騎馬戦が終わると昼休憩になった。個人戦トーナメント前なのでみんな食事を取ったり作戦を考えたりしている。俺もパンを食べていたのだが、上鳴と峰田が妙に真面目な顔で近付いてきた。
二人の話を聞くと内容は単純、女子達をチアガールにしたいらしい。だがチアガール自体は良い文化である。華やかだし体育祭にも合う。
作戦は女子達に応援用コスチュームがあると説明し、その流れでチアガールになってもらうというもの。かなり無理がある気もしたが本人達は本気だったので見守ることにする。
そんな訳で女子グループのところへ向かう。上鳴が応援ボーナスがあるらしいと言い始め、峰田も応援コスチュームがあると続ける。二人とも嘘が下手だな。耳郎なんて開始数秒で怪しんでいるぞ。
「衣替これ絶対嘘でしょ」
「嘘だ。ただチアガールは似合うと思う」
正直に答えたら今度は女子達が固まった。芦戸は笑い始めるし葉隠はちょっと見たいと言い出すし、上鳴と峰田は希望を取り戻しているしでかなり混沌としていた。しかし耳郎が強かった。
「じゃあまず男子が着ればいいじゃん」
「たしかに公平ですわ」
「それいい!」
なるほど確かに筋は通っている。そして女子全員の視線が俺へ向く。
「衣替なら着るよね?」
チアガールか、デザインは優秀だし運動もしやすい。断る理由が見当たらなかった。
「着る」
その瞬間、上鳴と峰田の顔色が悪くなるが構わず指を鳴らす。
俺と上鳴と峰田のジャージが消え、三人揃ってチアガールになった。
近くを歩いていた生徒が止まる
女子達も一瞬静かになる
上鳴が自分を見る
峰田も自分を見る
俺については割と似合っていると思った。中性的な顔は便利だからな。
二人が絶叫したが予想していたので特に驚かない。むしろ女子達の反応の方が凄かった。芦戸は立っていられないくらい笑っているし、耳郎も腹を押さえているし、麗日は涙目になっている。蛙吹まで肩を震わせている辺り相当だったらしい。
そこへ偶然爆豪が通り掛かる。
俺達を見る
チアガールが三人並んでいる
盛大に吹き出した。これはかなり貴重な光景である。
観客席よりも昼休憩の通路の方が盛り上がっている気がした。
爆豪が笑った後は上鳴と峰田がうるさかった。二人は必死に戻せと言っていたが女子達が面白がっていたのでしばらくそのままにしておいた。俺は割と気に入っていたので問題ない。

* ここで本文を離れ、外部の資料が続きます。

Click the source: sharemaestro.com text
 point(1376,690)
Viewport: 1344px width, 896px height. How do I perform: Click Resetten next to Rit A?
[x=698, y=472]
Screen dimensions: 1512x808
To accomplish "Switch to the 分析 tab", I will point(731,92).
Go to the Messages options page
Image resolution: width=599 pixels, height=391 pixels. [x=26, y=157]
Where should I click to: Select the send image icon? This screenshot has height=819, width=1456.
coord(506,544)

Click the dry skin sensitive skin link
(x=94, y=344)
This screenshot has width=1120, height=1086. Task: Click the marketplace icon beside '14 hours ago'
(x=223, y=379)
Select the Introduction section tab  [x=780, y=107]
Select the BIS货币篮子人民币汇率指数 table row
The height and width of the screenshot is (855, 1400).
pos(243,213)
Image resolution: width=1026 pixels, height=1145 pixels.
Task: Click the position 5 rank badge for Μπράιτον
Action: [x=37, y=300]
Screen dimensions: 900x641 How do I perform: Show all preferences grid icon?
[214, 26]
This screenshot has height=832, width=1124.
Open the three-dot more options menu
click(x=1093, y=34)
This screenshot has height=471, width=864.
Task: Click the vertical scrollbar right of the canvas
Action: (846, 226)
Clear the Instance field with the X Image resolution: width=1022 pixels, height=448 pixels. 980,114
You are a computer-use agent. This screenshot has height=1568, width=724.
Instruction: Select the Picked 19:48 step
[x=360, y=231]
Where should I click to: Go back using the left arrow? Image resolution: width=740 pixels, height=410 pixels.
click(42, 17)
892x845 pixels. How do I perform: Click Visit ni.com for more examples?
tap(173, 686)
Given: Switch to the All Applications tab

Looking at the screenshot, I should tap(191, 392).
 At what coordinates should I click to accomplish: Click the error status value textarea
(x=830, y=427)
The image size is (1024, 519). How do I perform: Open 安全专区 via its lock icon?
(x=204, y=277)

その後、芦戸が自分達も見てみたいと言い出したので女子達も軽く着替えることになる。
麗日は動きやすさ重視
耳郎は黒を基調にした少しロックな感じ
芦戸は派手
八百万は妙に高級感がある
蛙吹は雨をイメージ
葉隠は元気系……顔は見えないが
レクレーション前に会場へ出ると観客席が少し盛り上がり、プレゼントマイクも何か実況していたがその辺は割とあっさり終わり。
個人戦トーナメントの開始が近付き、生徒達が競技場へ集まる。
全国放送
プロヒーロー達も見ている
将来を左右する大舞台
みんな緊張している
やがて大型モニターへトーナメント表が表示され会場も盛り上がる。
一試合目の組み合わせは
衣替装VS物間寧人
プレゼント・マイクも笑いを堪えていた。
『 因縁のカードだァァァ!!』
『因縁だ!』
『姫のやつ!』
『絶対荒れる!』
物間は予選の間ずっと姫だったからな、みんな覚えている。印象に残らない方がおかしい。
当の物間は静かにこちらを見ていて少し怖い。俺が手を振っても振り返してこない。怒っているのか?心が狭いな。
物間はゆっくり歩きながら競技場へ向かう。俺も向かう。
競技場の中央で物間と向かい合う。
観客席は満員
プロヒーロー達も見ている
「衣替」
「何」
「今こそ決着を付けよう」
体育祭始まって以来一番真面目だった。
「君に言いたいことは一つだけだ」
なるほど熱い展開だ。ライバル同士の決戦というわけか。
青春
友情
努力
勝利だ
観客席も静かになりプレゼントマイクも黙る。
「まずそのチアガールやめろ!!」
会場が爆笑した。
俺はずっとチアガールのまま過ごしていた。理由は似合っているからである。